That cheered him. A girl can punch any kind of a button a man can, and a lot of them knew what buttons to punch, and why. Say she could find fifty girls⁠ ⁠…

He had a slightly better chance to talk to his father before the banquet at the Executive Palace that evening. They shared the same suite at the Ritz-Gartner, and even welcoming committees seldom chase their victims from bedroom to bath.

“Yes, I know all about it,” Rodney Maxwell said bitterly. “I was home, a couple of weeks ago. Flora simply will not speak to me, and your mother begged me, in tears, to quit everything we’re doing here. I tried to give her some idea of what would happen if I dropped this, even supposing I could; she wouldn’t listen to me.” He finished putting the studs in his shirt. “You still think this is worth what it’s costing us?”
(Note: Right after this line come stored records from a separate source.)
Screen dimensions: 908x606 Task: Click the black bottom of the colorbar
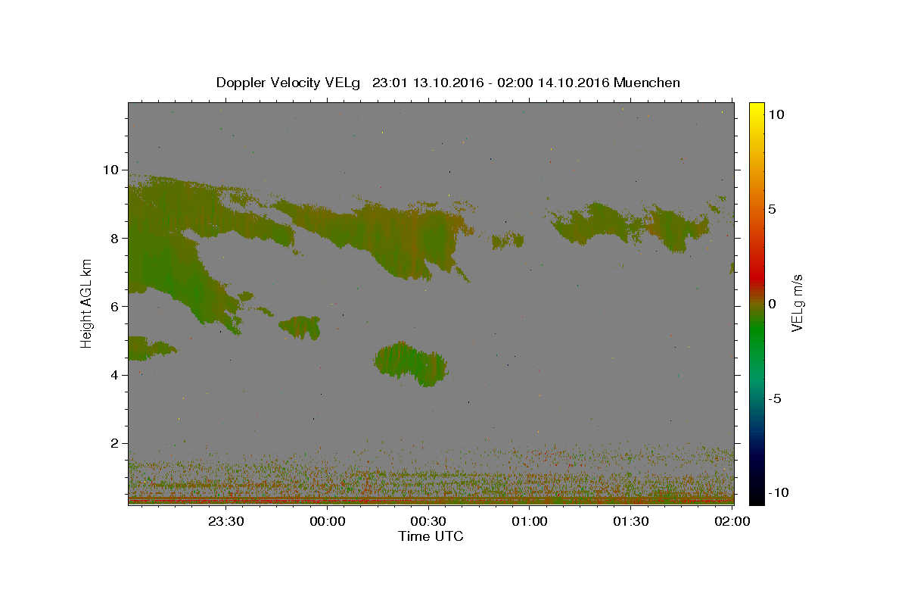(x=757, y=498)
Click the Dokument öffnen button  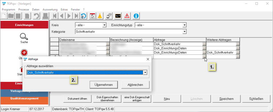[x=77, y=99]
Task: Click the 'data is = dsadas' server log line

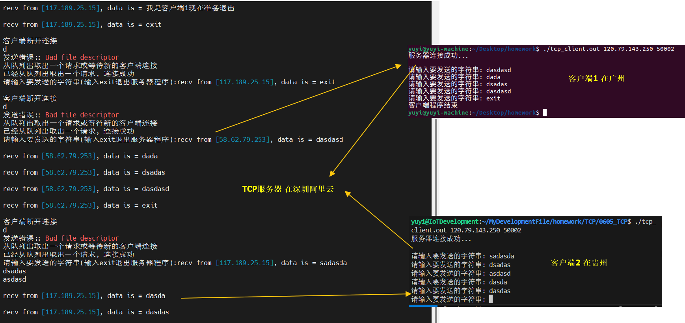Action: (84, 173)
“You saw the views we sent back. There’s work on Koshchei for a million people, at least. Why, even these two makeshift ships they’re putting together here at Storisende are giving work, one way or another, to almost a thousand. Think what things will be like a year from now, if this keeps on.”

Rodney Maxwell gave a wry laugh. “Didn’t know I had a real Simon-pure altruist for a son.”

“Pardner, when you call me that, smile.”

“I am smiling. With some slight difficulty.”

He didn’t think well of the banquet. Back in Litchfield, Senta would have fired half her human help and taken a sledgehammer to her robo-chef for a meal like that. Even his father’s camp cook would have been ashamed of it. And there were more speeches.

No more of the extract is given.